2. Myth: HMRC can inspect any document it wants
Certain documents cannot be inspected; for example, this includes documents that are older than six years, documents with legal privilege and tax advice documents.

3. Myth: HMRC can enter the premises when making an unannounced visit
HMRC cannot make a forced entry and entry can be refused. If this happens, then HMRC must withdraw immediately. It is worth bearing in mind that this could in a fine if a tribunal rules that entry should have been allowed, although this is unlikely. However, HMRC can make a forced entry when conducting a raid.

4. Myth: HMRC can require a business to add up sales revenues
During an inspection, HMRC can inspect assets on the premises which includes cash. However, HMRC has no power to require a business to ‘cash up’ during an inspection – this means adding up the cash generated during a trading period.

PfP adds that if HMRC decides to visit a business and do an inspection, there are steps management can take to reduce its impact. For example: inviting inspectors into a private room away from staff and documents; check the inspection notice has been signed by an authorized officer; and call their accountant immediately.

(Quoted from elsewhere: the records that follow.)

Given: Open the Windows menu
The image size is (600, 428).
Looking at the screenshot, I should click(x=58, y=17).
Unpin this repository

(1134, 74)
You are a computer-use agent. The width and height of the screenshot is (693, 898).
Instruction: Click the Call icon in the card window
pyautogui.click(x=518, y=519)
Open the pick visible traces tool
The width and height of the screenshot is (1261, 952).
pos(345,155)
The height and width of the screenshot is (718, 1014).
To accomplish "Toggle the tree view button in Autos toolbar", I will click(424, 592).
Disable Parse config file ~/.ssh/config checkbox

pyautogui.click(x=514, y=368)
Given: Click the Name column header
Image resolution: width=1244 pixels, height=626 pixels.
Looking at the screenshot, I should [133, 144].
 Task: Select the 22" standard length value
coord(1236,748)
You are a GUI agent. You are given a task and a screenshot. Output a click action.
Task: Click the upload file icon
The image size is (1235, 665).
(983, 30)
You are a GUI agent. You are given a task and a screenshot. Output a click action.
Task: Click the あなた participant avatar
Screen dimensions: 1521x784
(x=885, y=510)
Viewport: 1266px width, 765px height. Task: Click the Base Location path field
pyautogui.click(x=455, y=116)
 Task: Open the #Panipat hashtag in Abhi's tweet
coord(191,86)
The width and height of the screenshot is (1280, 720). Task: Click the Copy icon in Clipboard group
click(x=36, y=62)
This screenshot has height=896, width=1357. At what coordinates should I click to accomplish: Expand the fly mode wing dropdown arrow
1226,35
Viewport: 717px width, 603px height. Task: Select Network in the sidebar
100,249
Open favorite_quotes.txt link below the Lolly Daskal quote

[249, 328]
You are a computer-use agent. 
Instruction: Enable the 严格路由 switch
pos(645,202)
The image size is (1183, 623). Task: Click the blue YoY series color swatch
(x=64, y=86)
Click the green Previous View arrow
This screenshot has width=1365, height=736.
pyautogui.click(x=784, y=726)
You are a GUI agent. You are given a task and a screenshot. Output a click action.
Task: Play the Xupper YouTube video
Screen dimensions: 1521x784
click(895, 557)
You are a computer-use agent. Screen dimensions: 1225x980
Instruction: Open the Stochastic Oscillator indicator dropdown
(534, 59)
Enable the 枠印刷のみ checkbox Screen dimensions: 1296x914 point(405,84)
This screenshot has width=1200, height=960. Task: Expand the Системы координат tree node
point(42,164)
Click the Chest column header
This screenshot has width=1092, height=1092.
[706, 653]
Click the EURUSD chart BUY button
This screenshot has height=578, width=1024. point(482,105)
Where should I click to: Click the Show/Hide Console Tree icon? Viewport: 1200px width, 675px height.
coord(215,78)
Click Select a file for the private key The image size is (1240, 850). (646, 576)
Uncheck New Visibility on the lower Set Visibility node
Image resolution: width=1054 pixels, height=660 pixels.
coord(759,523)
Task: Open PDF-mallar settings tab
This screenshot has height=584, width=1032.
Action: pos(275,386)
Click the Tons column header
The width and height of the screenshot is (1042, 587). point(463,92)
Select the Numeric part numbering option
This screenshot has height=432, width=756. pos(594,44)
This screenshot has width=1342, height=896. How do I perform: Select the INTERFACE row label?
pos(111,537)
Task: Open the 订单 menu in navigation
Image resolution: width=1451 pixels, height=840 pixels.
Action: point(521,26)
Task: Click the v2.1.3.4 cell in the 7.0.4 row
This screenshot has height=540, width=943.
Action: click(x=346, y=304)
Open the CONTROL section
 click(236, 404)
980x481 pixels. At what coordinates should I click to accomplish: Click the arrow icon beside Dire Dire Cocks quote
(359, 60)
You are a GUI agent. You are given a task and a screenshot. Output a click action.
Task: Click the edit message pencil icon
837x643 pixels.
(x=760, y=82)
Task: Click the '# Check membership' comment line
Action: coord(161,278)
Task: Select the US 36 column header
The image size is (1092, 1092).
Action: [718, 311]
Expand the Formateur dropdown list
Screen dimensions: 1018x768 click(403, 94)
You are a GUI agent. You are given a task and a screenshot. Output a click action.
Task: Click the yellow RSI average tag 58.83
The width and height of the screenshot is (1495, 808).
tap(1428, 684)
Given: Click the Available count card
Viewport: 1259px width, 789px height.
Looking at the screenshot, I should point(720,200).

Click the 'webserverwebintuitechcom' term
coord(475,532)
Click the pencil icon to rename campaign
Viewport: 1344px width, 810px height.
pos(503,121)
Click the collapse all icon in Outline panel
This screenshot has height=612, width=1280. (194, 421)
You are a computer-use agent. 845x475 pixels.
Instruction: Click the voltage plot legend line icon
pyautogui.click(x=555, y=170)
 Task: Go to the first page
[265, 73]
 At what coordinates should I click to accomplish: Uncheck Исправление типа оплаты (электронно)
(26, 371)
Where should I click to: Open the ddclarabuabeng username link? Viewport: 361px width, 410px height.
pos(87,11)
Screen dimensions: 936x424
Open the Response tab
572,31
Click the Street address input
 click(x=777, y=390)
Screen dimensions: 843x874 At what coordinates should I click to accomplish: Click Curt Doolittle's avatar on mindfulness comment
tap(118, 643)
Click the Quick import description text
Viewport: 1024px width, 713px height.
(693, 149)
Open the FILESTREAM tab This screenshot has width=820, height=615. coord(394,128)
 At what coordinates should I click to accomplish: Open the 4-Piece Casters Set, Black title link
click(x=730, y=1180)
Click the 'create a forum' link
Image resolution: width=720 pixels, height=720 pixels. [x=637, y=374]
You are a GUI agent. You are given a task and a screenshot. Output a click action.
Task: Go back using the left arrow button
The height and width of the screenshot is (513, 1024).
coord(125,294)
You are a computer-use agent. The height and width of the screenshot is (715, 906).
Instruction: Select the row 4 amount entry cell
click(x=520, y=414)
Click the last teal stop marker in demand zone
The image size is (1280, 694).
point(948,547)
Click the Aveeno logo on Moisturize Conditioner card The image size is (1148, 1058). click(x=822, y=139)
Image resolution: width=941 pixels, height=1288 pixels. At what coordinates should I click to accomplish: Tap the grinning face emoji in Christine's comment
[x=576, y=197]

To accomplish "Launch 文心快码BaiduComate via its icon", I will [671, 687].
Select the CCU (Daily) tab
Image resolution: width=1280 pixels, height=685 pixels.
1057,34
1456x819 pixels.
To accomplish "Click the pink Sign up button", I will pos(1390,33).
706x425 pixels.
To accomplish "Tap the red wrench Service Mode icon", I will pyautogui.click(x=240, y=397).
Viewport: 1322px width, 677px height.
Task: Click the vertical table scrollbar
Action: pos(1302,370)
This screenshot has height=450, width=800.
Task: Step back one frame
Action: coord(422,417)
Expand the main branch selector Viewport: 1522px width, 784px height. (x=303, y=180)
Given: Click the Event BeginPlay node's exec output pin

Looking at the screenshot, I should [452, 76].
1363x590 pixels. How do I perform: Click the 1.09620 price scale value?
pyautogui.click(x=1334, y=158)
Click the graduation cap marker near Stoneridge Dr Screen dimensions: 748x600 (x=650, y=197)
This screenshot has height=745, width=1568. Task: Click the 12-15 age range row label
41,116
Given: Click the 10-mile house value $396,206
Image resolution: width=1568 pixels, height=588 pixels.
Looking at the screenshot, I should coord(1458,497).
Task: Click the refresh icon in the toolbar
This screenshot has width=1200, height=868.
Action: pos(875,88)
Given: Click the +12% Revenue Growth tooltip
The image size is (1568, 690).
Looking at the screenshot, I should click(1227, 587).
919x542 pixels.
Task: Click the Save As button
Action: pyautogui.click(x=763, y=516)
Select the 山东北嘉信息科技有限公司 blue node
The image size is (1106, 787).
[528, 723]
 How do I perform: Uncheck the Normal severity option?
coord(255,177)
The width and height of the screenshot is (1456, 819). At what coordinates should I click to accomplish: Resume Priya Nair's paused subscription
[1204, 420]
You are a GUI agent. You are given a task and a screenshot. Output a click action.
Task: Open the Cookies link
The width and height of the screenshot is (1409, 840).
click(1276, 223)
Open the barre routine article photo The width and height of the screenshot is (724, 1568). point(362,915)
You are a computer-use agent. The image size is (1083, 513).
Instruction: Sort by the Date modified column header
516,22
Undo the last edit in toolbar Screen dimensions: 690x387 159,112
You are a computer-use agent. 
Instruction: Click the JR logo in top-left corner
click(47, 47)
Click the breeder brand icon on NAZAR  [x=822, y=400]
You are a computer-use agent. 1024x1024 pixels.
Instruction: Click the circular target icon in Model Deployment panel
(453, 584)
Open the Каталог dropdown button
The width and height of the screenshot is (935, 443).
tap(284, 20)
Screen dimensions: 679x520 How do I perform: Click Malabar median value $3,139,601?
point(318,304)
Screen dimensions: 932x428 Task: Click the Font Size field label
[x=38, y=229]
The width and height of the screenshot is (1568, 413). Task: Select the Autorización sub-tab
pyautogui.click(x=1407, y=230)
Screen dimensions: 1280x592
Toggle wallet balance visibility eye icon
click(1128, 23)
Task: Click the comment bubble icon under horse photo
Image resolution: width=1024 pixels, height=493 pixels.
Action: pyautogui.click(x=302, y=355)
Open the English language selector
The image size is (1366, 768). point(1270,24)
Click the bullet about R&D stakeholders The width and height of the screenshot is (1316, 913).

Kevin Igoe, Managing Director at PfP, says: “HMRC will look to push the envelope where it can so it’s crucial advisors make sure their clients are aware of their rights.”

“These myths means that businesses could find themselves handing over documents and assets that they didn’t need to do. This can result in problems if HMRC then uses what it finds to launch a full blown investigation.”

Kevin Igoe, Managing Director at PfP, spoke at the Conference alongside key executives from Crowe UK, RSM and Blick Rothenberg. HMRC addressed attendees over the benefits of using its Alternative Dispute Resolution service.

The Conference was attended by over 200 accountancy and tax professionals.